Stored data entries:

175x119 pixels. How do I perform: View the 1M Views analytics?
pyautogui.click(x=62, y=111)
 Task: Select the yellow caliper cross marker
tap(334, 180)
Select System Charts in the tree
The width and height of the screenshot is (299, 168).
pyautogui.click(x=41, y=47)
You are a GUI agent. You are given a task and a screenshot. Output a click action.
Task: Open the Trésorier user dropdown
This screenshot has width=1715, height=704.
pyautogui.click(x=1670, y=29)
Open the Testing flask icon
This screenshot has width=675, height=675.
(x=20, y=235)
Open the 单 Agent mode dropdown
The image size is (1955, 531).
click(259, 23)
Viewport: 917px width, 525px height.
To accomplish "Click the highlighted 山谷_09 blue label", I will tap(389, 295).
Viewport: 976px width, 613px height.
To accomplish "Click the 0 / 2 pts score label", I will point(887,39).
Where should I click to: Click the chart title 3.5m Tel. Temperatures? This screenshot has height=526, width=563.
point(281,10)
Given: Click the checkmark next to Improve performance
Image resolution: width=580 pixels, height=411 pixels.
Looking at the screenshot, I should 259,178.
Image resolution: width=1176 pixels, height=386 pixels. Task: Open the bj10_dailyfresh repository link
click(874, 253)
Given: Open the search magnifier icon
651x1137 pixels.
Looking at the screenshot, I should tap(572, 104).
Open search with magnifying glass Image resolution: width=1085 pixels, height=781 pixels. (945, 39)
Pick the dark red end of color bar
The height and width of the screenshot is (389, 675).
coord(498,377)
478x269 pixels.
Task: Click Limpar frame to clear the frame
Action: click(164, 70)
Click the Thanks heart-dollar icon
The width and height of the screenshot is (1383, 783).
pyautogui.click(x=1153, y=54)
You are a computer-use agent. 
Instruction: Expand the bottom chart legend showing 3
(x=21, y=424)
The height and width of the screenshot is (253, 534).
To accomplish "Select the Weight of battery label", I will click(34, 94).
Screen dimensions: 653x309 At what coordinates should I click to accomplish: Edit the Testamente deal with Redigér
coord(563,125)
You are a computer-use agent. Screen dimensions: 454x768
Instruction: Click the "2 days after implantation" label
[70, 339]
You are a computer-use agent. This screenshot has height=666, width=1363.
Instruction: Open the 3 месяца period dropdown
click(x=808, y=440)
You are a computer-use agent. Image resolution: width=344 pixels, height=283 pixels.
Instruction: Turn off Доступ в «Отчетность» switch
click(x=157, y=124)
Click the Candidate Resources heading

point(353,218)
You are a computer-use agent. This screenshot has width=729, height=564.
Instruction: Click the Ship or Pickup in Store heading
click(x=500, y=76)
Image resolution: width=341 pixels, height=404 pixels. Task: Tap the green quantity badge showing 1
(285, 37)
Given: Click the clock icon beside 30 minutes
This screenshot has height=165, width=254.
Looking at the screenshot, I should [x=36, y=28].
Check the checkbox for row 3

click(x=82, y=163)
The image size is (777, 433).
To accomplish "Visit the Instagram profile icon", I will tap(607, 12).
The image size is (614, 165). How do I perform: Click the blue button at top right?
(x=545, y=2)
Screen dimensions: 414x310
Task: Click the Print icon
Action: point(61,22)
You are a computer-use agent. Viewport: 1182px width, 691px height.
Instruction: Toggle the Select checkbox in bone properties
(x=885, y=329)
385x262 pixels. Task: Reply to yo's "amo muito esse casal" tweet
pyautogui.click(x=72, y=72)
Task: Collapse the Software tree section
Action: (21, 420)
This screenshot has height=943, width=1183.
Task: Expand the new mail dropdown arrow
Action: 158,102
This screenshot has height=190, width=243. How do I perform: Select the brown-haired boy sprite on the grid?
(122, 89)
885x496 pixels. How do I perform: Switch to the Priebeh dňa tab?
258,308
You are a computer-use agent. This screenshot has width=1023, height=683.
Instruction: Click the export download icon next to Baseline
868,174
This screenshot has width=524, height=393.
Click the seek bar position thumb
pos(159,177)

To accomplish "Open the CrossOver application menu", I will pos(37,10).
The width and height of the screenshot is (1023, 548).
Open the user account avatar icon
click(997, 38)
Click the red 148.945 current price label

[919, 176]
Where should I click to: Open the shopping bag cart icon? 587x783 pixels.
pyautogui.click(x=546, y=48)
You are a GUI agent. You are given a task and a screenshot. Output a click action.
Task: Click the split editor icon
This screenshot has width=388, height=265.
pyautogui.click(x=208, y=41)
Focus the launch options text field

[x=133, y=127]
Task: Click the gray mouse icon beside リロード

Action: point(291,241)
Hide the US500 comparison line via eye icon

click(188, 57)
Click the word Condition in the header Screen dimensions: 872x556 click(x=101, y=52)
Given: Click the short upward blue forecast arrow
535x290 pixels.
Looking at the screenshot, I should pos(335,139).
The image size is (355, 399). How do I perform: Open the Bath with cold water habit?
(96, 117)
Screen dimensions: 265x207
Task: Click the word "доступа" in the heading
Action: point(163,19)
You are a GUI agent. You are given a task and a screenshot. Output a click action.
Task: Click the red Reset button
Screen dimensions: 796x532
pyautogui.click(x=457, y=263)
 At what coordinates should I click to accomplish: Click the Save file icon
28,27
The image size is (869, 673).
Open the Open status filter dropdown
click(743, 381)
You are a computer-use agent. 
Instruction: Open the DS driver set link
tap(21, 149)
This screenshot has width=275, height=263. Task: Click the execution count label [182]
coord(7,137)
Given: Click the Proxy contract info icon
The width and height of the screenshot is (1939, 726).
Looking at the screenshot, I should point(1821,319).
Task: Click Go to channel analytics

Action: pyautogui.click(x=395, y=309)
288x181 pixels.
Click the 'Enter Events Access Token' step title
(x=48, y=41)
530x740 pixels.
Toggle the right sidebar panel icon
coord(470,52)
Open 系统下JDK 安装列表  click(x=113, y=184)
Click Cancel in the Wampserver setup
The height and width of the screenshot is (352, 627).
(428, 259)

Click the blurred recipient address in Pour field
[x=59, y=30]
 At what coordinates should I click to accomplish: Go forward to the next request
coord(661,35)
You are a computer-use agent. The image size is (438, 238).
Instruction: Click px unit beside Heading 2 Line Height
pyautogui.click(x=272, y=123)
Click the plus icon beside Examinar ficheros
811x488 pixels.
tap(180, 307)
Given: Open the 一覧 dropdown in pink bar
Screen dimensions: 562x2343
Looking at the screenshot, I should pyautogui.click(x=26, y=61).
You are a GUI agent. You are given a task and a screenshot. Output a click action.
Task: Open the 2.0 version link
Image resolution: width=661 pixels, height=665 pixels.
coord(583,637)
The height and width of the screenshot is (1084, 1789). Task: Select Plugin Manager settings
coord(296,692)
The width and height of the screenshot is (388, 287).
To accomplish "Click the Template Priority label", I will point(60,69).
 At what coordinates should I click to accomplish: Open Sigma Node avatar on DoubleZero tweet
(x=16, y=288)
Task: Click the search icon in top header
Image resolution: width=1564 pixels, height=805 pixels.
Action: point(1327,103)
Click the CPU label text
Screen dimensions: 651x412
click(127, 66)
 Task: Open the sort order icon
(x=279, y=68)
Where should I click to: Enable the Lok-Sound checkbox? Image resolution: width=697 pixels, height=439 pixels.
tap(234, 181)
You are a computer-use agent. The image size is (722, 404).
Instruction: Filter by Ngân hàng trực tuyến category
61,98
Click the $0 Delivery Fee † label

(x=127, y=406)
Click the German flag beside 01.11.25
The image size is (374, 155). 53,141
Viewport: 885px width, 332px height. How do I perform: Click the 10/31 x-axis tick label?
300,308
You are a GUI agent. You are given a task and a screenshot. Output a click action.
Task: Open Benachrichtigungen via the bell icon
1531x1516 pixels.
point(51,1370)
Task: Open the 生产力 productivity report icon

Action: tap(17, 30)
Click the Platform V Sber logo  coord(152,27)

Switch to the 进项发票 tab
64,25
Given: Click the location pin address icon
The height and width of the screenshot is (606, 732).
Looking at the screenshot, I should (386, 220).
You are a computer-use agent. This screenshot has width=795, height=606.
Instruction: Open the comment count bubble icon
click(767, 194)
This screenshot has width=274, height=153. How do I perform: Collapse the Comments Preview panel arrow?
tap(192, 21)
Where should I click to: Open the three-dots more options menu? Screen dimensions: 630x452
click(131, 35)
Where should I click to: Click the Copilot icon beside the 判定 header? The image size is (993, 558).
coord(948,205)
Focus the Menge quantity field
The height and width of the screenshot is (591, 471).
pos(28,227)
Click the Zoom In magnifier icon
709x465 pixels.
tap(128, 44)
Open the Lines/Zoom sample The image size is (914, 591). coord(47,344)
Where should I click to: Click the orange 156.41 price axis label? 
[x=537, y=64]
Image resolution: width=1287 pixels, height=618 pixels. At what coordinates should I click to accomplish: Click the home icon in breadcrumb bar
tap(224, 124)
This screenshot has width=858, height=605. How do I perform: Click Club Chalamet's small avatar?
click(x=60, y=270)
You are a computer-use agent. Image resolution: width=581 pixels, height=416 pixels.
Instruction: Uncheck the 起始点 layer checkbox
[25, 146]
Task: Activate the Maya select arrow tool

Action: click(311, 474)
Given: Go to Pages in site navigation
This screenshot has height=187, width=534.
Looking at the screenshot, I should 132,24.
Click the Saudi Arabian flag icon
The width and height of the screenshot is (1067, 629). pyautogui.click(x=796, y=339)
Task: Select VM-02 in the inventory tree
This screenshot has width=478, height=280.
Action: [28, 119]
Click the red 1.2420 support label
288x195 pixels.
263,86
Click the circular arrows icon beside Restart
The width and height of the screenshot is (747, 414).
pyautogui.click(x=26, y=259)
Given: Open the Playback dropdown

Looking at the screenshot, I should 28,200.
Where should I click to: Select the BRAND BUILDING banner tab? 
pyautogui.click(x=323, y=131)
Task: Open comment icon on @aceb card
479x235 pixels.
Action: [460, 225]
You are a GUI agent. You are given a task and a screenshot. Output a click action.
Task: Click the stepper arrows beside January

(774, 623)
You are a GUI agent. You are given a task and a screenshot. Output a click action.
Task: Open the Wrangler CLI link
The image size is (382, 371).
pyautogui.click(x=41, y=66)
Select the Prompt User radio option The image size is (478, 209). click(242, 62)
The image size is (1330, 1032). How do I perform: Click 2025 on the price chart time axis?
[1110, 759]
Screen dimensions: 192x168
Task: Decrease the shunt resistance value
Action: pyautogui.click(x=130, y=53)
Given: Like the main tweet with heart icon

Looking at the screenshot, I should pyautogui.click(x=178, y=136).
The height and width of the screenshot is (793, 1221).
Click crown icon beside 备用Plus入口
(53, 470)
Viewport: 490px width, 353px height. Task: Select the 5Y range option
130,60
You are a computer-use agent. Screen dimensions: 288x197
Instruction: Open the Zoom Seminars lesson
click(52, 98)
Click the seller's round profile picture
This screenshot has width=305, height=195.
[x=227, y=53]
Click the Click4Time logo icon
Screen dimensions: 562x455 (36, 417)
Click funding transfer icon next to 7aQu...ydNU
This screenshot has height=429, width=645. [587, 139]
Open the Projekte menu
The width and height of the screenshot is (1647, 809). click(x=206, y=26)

__ACTION ITEM__:
The answer should be one number: how many lines of the data above contain "profile".

__YOUR RESPONSE__:
2